STUDY OBJECTIVE: The objective of our study was to determine safety and pharmacology (pharmacokinetics and preliminary efficacy) of intranasal (IN) ketamine for uncontrolled cancer-related pain. DESIGN: Dose escalation clinical trial. SETTING: Outpatient. PATIENTS: Ten adult patients with uncontrolled cancer-related pain. INTERVENTION: Each patient received escalating doses of ketamine over four visits, each 2-5 days apart: 10 mg IN at visit 1, 10 mg intravenous (IV) at visit 2, 30 mg IN at visit 3, and 50 mg IN at visit 4. MEASUREMENTS: Pain was measured before and after drug administration for up to 4 h using the 11 point (0-10) Numerical Pain Rating Scale (NPRS). MAIN RESULTS: All subjects had advanced cancer, with intractable pain, despite being on moderate dosage of opioids. There was a statistically significant reduction in median NPRS by 1.5 (1-4), 3 (2-3), and 4 (3-5) points at 60 min after receiving the medication and remained decreased by 1.5 (1-2), 2 (1-2) and 1 (1-4) points at the end of the study visit (240 min) with the 10 mg, 30 mg and 50 mg IN dosage, respectively. The median percentage of maximal pain relief being 22.5 (16.6-71.5), 65.5 (40-100), and 69.25 (50-100) for 10 mg, 30 mg and 50 mg IN dosage, respectively and 100 (75-100) with 10 mg IV dose. All side effects (nausea and feeling of unreality) resolved by the end of each study visit. No severe adverse events occurred.

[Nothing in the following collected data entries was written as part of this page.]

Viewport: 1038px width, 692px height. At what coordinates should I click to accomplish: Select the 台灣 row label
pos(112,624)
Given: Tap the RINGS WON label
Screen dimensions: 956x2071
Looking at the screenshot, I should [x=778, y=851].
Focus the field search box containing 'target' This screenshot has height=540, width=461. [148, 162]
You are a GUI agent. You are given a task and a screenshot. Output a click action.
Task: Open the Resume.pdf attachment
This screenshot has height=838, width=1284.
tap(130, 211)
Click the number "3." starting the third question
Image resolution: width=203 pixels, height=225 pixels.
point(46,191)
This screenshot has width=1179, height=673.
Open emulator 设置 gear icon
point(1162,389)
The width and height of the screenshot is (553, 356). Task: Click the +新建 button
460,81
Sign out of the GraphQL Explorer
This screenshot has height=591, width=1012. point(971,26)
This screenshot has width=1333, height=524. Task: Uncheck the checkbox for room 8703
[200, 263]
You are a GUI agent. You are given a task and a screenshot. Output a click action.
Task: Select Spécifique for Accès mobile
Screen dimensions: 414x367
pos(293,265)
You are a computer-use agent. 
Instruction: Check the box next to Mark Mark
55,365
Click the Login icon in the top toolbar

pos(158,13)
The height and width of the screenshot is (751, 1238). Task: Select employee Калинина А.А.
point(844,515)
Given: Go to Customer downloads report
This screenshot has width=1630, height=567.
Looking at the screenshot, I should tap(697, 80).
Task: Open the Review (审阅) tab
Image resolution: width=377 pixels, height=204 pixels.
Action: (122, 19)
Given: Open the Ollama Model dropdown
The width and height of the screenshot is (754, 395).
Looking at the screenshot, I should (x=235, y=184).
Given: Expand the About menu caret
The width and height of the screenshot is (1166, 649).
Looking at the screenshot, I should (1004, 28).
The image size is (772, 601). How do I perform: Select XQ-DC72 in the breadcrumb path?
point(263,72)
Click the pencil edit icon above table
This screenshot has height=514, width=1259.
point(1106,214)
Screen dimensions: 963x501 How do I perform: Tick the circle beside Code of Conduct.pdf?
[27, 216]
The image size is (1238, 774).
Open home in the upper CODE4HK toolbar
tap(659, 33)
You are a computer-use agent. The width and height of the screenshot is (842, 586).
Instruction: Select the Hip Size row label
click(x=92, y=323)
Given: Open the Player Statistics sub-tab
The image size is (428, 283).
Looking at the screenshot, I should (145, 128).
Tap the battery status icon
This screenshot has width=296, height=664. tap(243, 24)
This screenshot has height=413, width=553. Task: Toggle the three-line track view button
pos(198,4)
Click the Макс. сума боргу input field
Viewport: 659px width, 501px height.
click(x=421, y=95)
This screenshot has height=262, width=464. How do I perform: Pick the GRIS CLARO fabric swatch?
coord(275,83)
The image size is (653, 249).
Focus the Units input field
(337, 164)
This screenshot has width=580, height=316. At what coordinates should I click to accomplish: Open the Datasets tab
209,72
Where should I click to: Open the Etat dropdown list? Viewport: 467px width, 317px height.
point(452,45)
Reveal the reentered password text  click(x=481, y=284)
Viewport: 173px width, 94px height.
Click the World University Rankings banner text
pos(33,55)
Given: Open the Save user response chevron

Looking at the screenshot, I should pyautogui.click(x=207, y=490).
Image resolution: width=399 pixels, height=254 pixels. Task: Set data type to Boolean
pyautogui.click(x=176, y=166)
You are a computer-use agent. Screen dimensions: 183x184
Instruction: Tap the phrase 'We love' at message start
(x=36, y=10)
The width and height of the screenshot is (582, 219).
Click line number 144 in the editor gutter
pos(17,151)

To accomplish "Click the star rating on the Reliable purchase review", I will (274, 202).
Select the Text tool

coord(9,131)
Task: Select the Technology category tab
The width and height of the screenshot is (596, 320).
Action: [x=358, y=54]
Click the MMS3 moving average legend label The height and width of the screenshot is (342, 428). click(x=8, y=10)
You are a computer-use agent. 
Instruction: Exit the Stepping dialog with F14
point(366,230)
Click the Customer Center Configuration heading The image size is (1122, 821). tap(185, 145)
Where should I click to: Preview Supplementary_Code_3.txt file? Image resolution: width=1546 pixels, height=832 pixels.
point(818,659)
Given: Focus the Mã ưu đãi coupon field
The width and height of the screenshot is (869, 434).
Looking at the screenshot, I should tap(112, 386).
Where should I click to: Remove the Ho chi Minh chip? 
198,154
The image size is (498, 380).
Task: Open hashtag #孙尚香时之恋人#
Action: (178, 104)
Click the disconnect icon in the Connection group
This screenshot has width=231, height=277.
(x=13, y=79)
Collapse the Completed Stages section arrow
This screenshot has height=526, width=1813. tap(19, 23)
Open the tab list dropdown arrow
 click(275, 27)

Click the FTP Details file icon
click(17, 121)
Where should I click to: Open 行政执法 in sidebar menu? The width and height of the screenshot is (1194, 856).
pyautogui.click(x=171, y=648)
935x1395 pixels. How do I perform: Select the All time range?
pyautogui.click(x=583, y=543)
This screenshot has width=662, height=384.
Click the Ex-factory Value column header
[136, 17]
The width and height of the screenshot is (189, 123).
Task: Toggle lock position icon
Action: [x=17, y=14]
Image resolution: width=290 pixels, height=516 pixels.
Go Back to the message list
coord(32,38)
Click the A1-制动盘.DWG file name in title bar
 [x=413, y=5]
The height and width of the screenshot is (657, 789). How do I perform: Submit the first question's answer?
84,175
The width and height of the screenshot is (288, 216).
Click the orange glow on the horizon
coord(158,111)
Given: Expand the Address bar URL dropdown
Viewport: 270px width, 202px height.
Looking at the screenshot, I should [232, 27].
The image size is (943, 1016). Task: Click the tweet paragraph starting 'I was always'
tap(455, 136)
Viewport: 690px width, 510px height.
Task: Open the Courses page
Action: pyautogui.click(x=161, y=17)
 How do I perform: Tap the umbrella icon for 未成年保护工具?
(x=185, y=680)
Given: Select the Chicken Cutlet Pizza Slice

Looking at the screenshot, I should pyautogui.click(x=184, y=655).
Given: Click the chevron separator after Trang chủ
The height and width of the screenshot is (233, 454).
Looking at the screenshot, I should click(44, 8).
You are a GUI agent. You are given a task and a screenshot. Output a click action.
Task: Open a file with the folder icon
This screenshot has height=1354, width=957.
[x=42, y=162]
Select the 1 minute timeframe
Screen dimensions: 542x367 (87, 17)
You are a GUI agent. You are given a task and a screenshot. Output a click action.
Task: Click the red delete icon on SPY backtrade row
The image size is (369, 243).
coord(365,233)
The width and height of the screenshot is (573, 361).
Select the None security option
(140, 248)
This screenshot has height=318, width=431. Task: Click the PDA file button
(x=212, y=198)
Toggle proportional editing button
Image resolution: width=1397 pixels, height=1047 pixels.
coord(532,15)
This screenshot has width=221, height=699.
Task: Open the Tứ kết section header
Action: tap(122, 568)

CONCLUSION: In this single-institution study, all dosages of IN ketamine administered in the study (10, 30, and 50 mg) provided significant pain relief for intractable cancer-related pain and were well tolerated. The 50 mg dose provided maximal pain relief without major side effects. Further study focused on repeated administration efficacy and safety for cancer-related pain is warranted.